───── Available records ─────
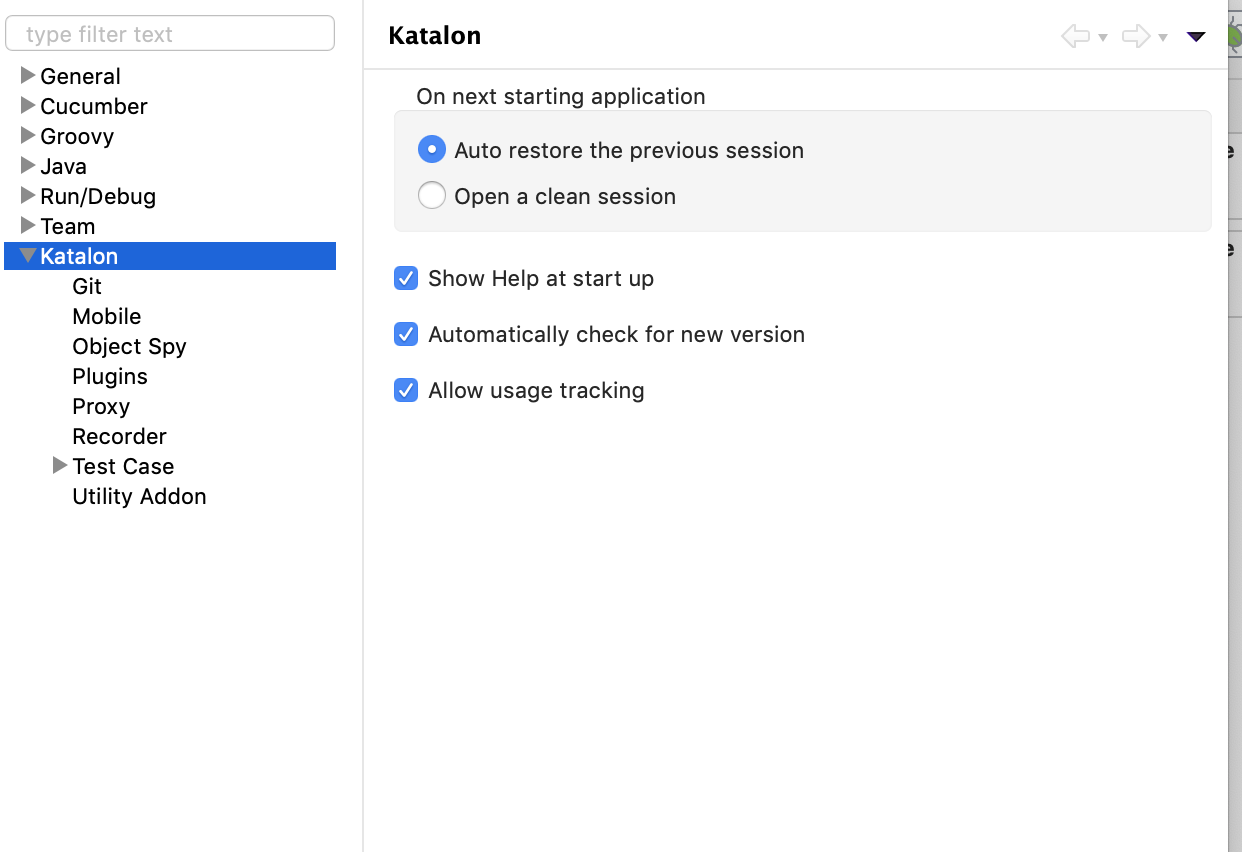
Task: Select Auto restore the previous session
Action: point(431,150)

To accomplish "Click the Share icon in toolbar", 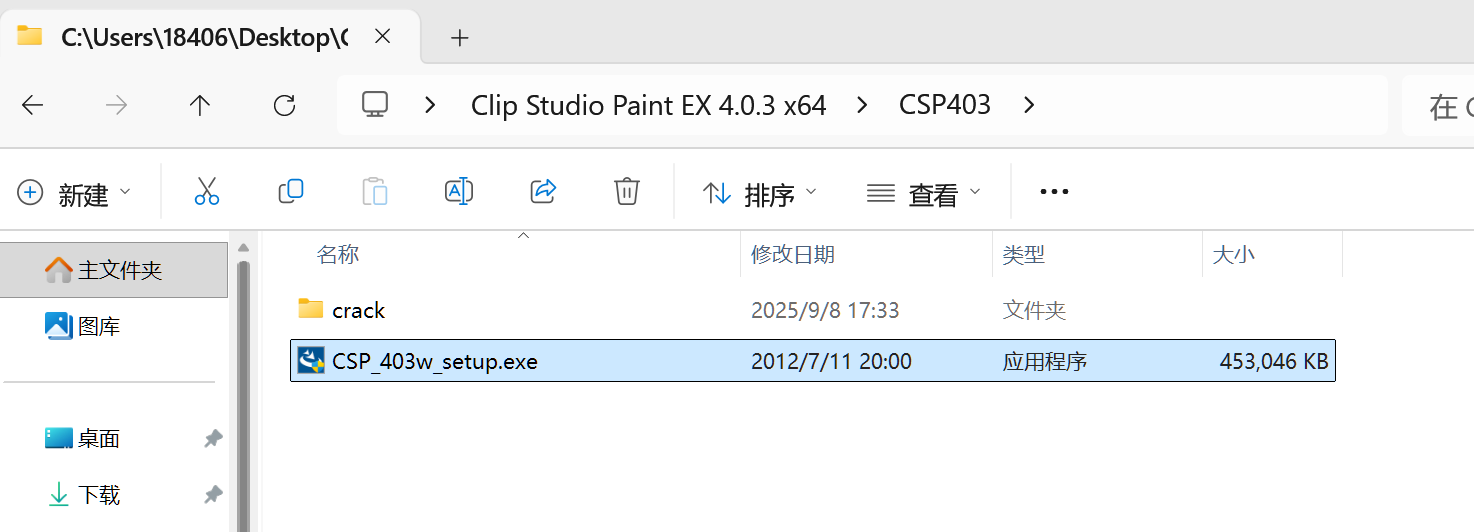I will click(x=542, y=192).
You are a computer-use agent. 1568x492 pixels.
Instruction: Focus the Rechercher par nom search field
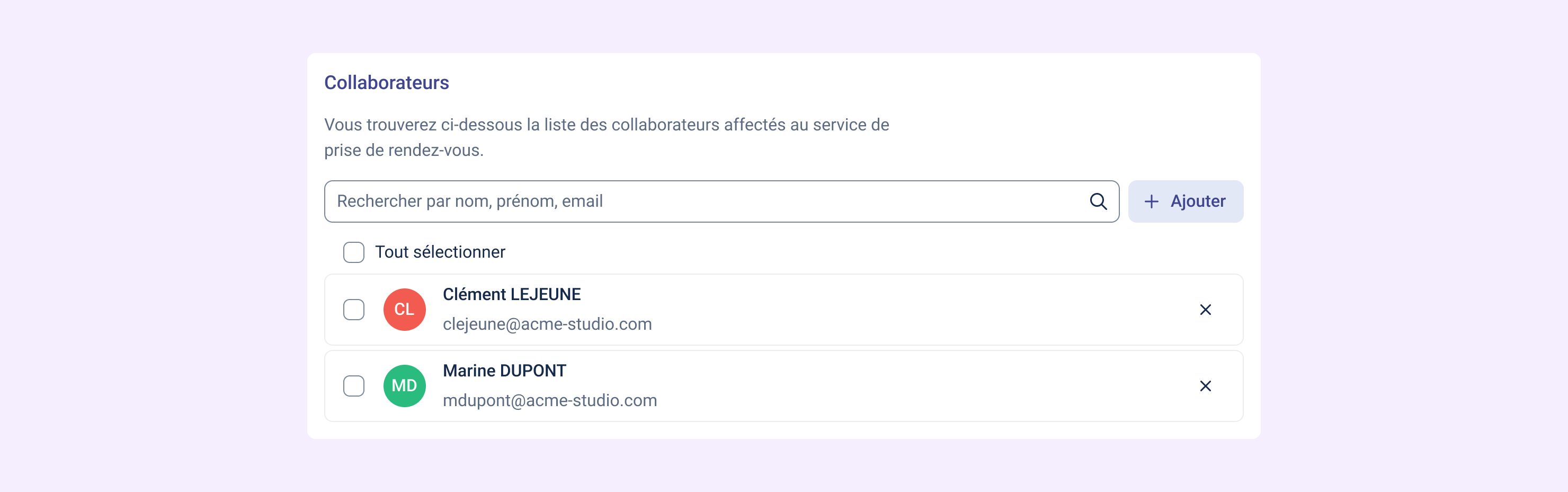point(700,201)
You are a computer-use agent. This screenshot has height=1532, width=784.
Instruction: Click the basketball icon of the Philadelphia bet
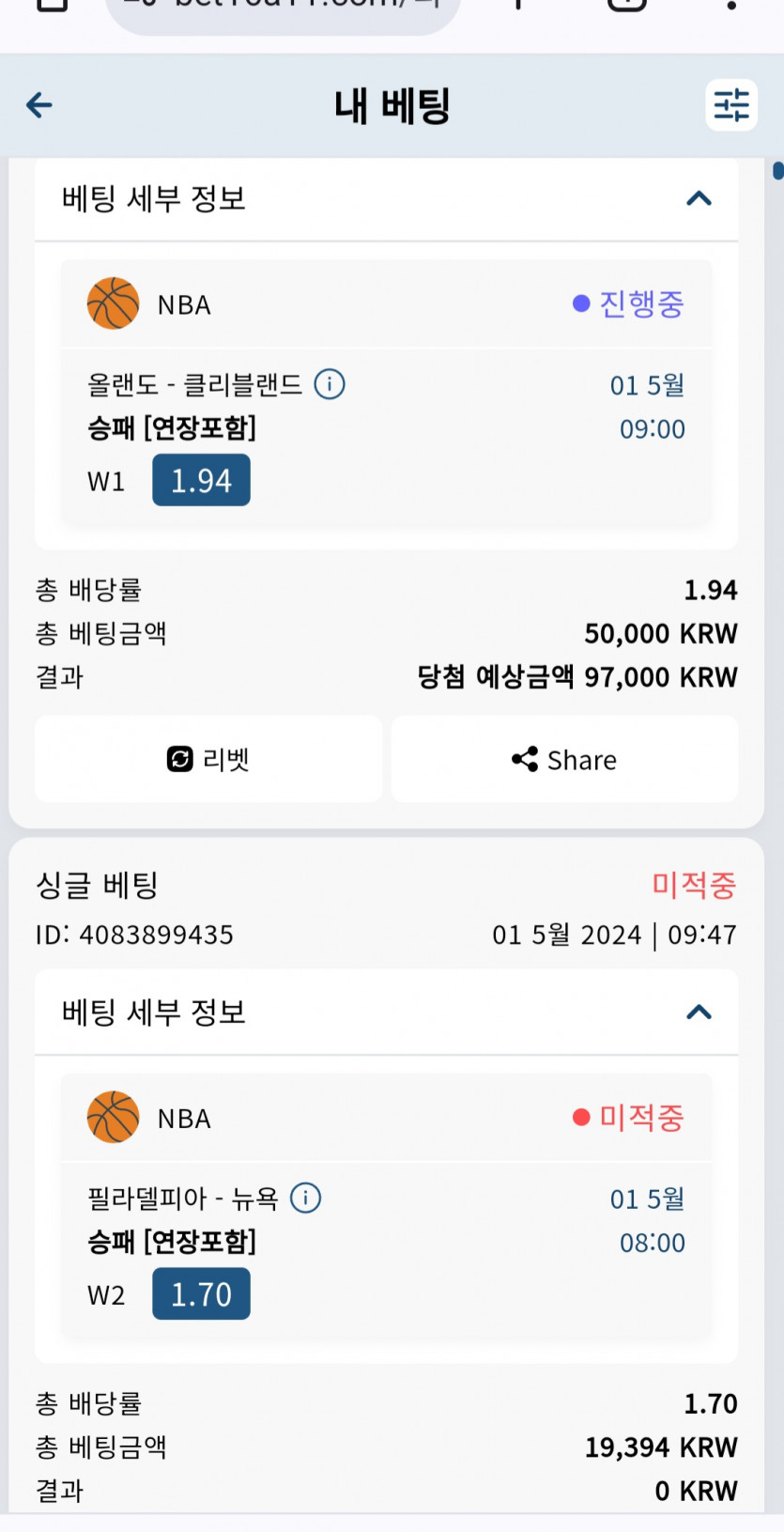tap(113, 1117)
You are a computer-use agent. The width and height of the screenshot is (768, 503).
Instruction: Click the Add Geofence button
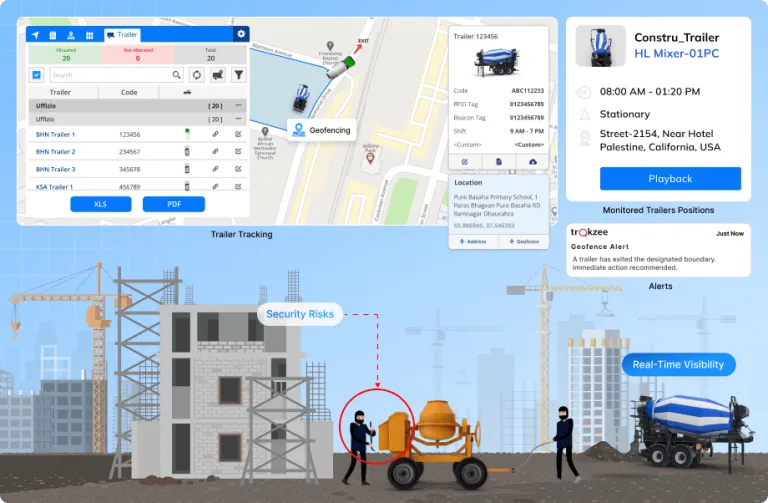523,242
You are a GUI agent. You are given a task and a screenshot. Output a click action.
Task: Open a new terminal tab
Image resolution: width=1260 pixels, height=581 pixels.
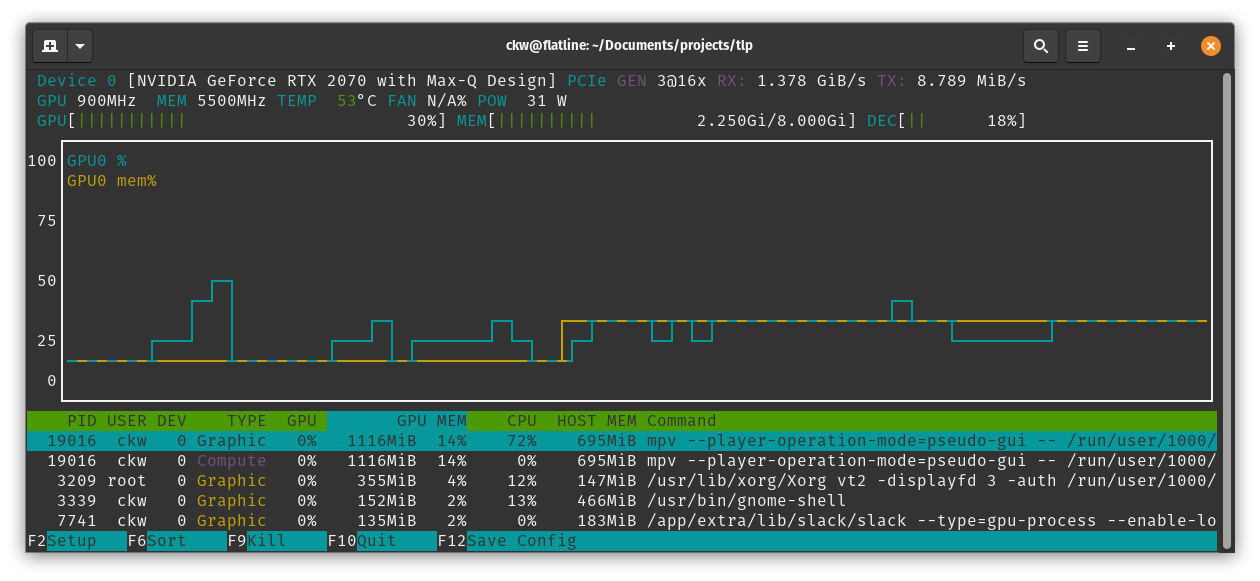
─────
■ What to work on:
Repeat only the lines from the line with "You are a computer-use agent. This" to the end of the entries, including both the first and the last line, and drop every picture.

■ Solution for this problem:
You are a computer-use agent. This screenshot has height=1532, width=784.
Instruction: Click the basketball icon of the Philadelphia bet
tap(113, 1117)
You are a computer-use agent. The width and height of the screenshot is (768, 503).
Instruction: Click the Add Geofence button
523,242
You are a GUI agent. You are given a task and a screenshot. Output a click action.
Task: Open a new terminal tab
Image resolution: width=1260 pixels, height=581 pixels.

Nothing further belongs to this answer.